#### [WHAT YOU ARE ASKED TO DO]
Below are records with pictures; copy word for word only the lines between the line with "You are a GUI" and the line with "the boot.img disc", inclusive, and drop the pictures.

BEGIN PROVIDED ENTRIES

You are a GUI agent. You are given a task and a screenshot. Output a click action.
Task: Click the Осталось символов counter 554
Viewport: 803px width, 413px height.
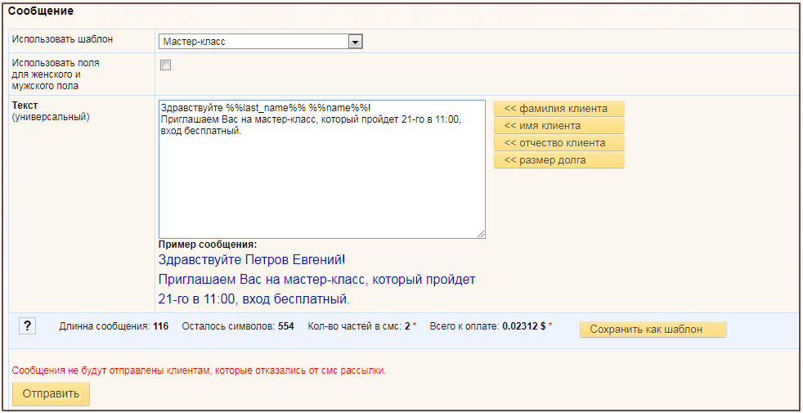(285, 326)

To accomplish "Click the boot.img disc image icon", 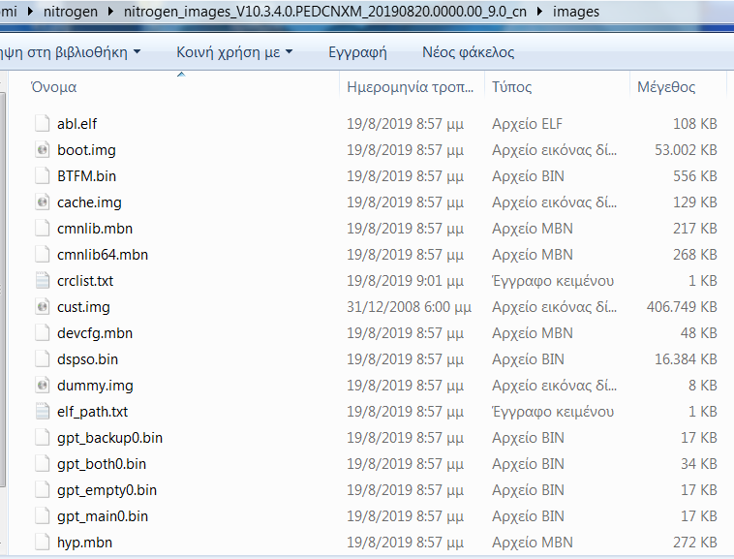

END PROVIDED ENTRIES
BEGIN PROVIDED ENTRIES

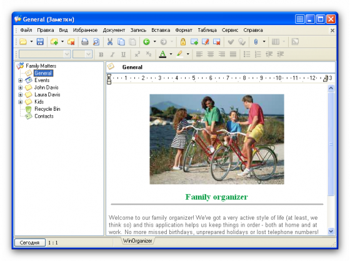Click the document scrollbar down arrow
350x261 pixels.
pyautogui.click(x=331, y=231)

END PROVIDED ENTRIES

#### [ANSWER TO THE EXERCISE]
You are a GUI agent. You are given a task and a screenshot. Output a click action.
Task: Click the Осталось символов counter 554
Viewport: 803px width, 413px height.
(285, 326)

To accomplish "Click the boot.img disc image icon", 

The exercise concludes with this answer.